Cephalonomia tarsalis

Scientific classification
- Kingdom: Animalia
- Phylum: Arthropoda
- Clade: Pancrustacea
- Class: Insecta
- Order: Hymenoptera
- Family: Bethylidae
- Genus: Cephalonomia
- Species: C. tarsalis
- Binomial name: Cephalonomia tarsalis (Ashmead), 1893
- Synonyms: Cephalonomia carinata Kieffer, 1907

= Cephalonomia tarsalis =

- Authority: (Ashmead), 1893
- Synonyms: Cephalonomia carinata Kieffer, 1907

Species of wasp

Cephalonomia tarsalis is an idiobiont ectoparasitoid hymenopteran in the family Bethylidae. Known hosts include sawtoothed grain beetle (Oryzaephilus surinamensis), wheat weevil (Sitophilus granarius), rice weevil (Sitophilus oryzae), maize weevil (Sitophilus zeamais), and red flour beetle (Tribolium castaneum).

== Biology ==
On Oryzaephilus surinamensis, fertilized female C. tarsalis lay on average 85 eggs, and non-fertilized females lay on average 50 eggs. Adult females need to host-feed to initiate oviposition. Upon paralyzing a host (a beetle larva or pupa) the female typically lays two eggs (one female and one male) onto the host's body. When two larvae develop on the same host, they develop on average in 2/3 the time required for a solitary larva to develop.

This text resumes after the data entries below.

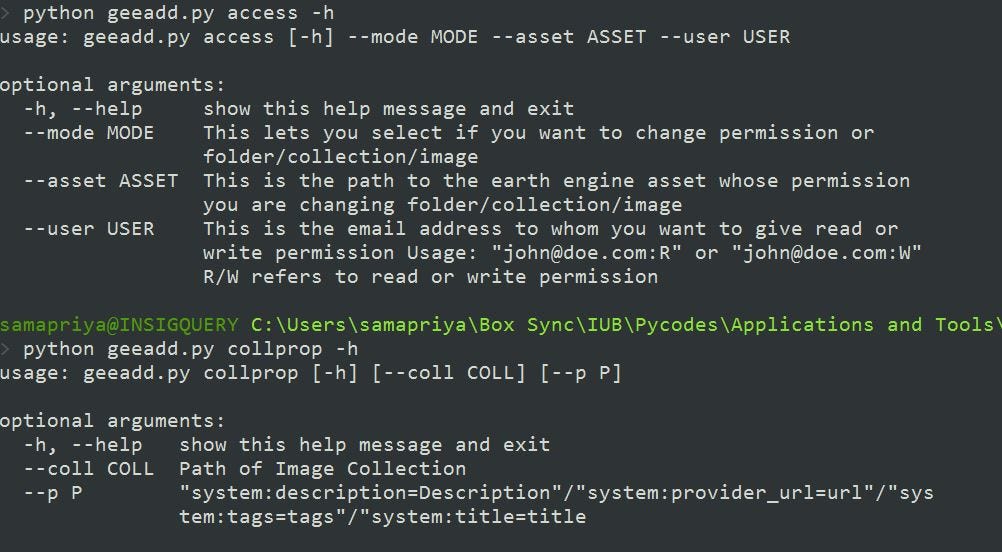Click second 'optional arguments:' heading near collprop
This screenshot has height=552, width=1002.
(113, 421)
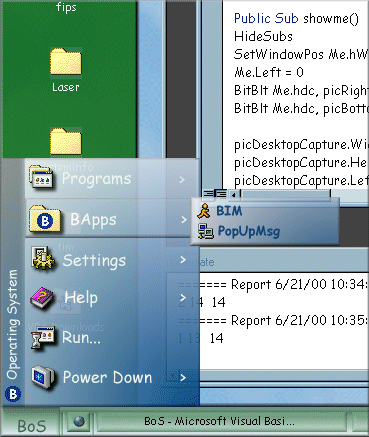369x437 pixels.
Task: Click the purple Help book icon
Action: tap(42, 298)
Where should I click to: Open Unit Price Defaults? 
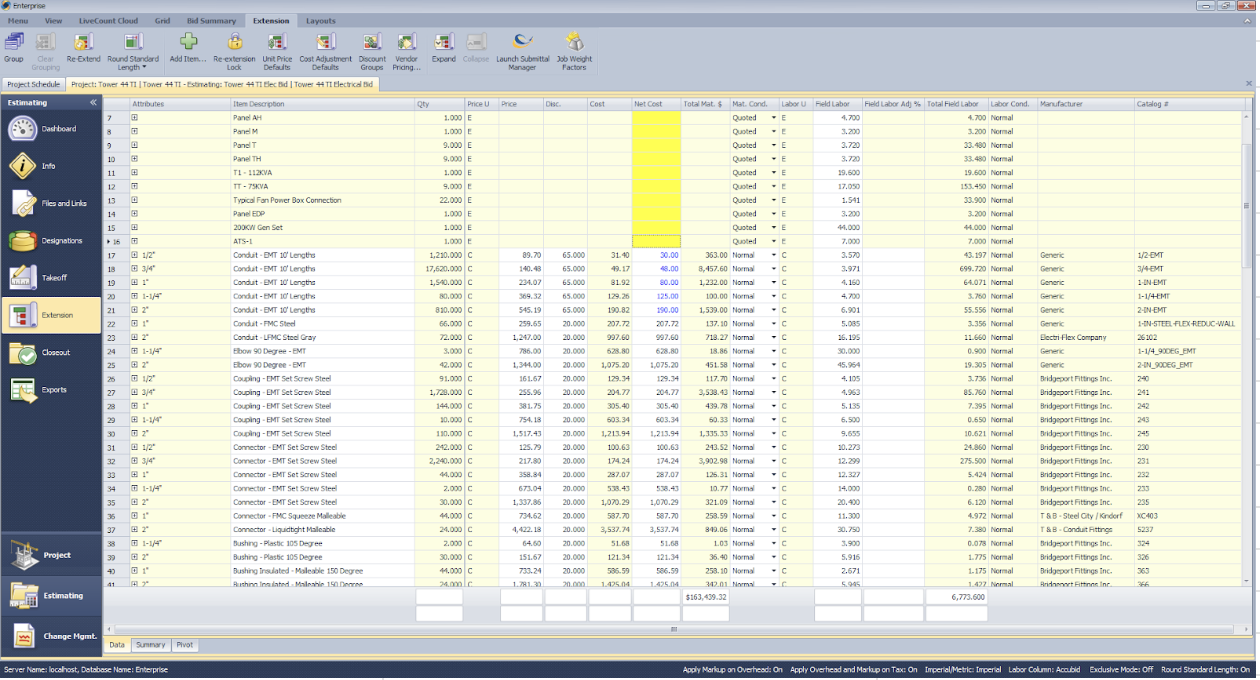click(276, 48)
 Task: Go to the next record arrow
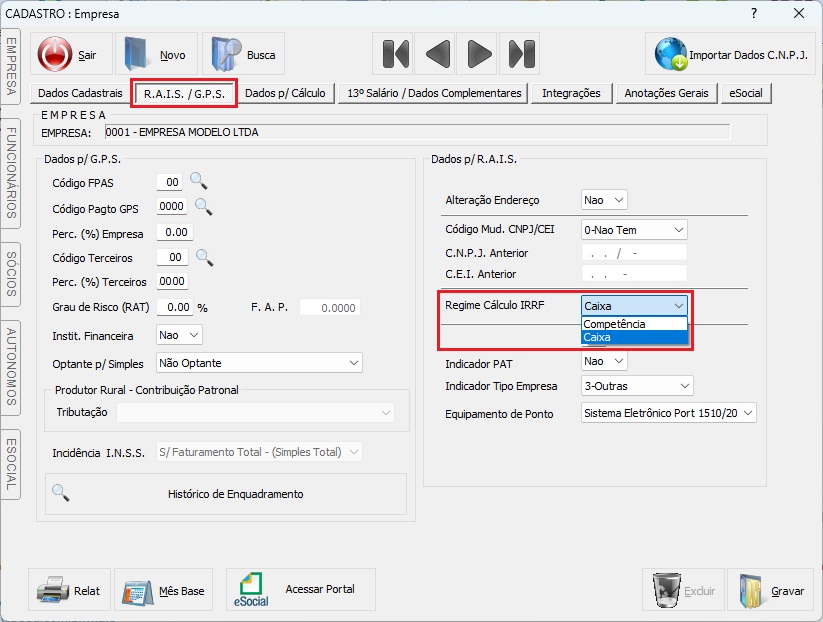[479, 54]
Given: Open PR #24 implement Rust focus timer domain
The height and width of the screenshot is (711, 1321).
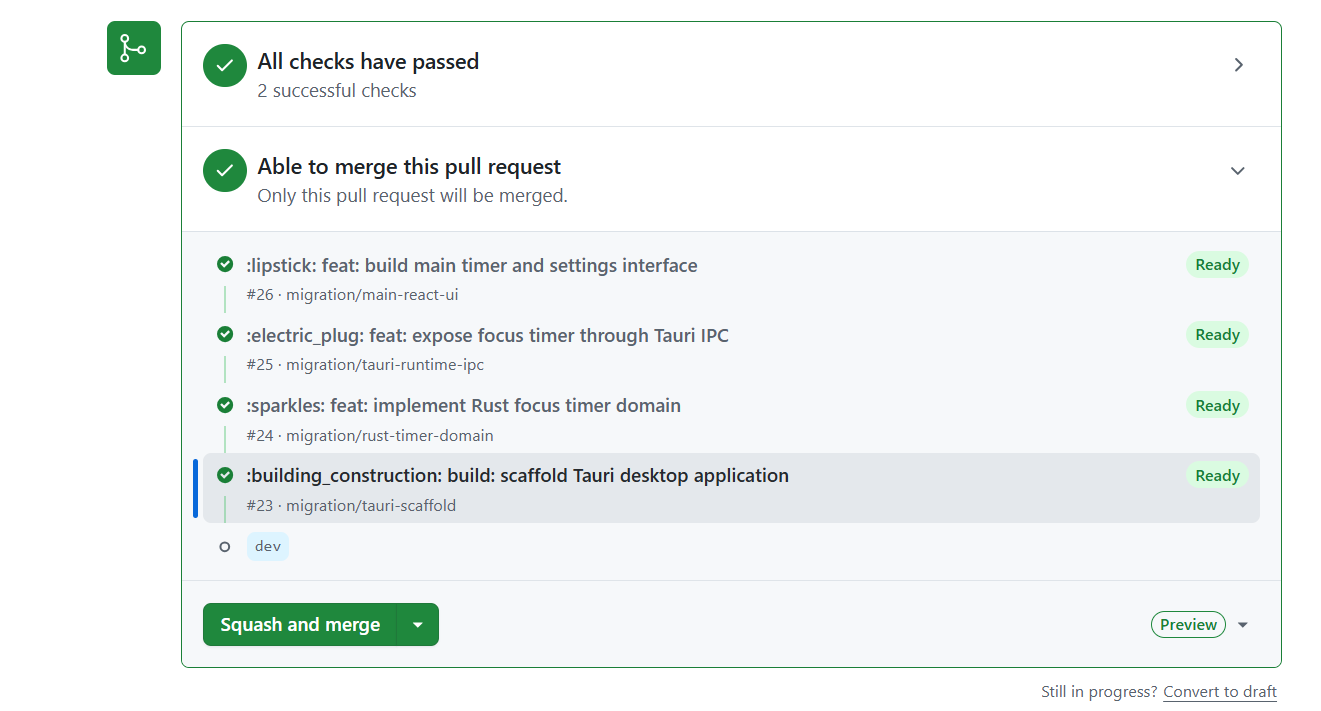Looking at the screenshot, I should (x=463, y=406).
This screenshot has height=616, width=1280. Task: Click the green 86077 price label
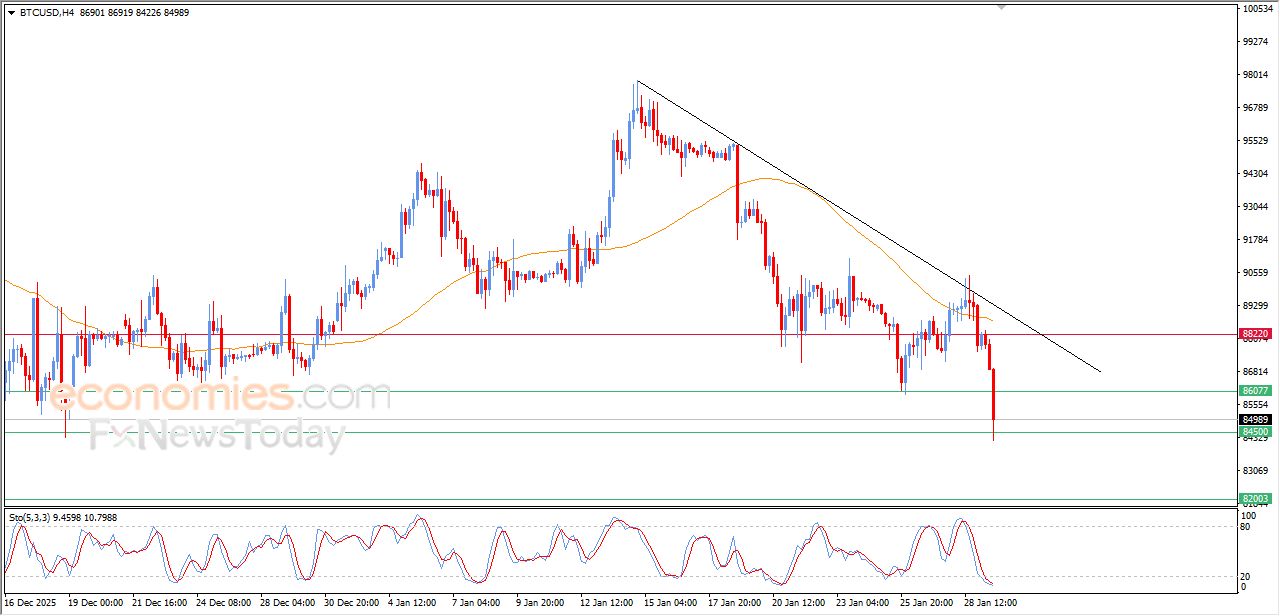point(1255,391)
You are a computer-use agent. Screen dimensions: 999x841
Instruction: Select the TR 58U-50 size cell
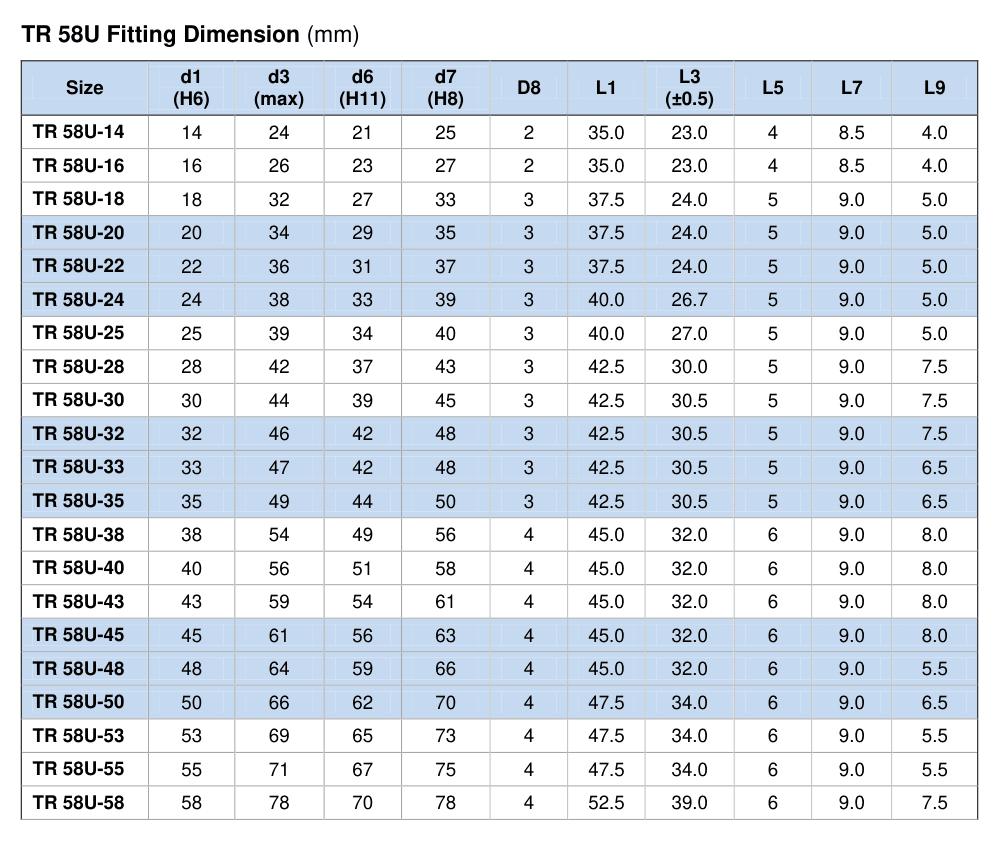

Cocoons can overwinter. Males emerge two days prior to females. Males enter the cocoon of pharate females to mate. A male will mate with multiple females but females mate only once.

Adult lifespan is on average 35 days for females and 6 days for males at room temperature. The life cycle is completed in ~20 days at room temperature on Oryzaephilus surinamensis.

== Distribution ==
Cephalonomia tarsalis has been reported from India, the US, and the United Kingdom.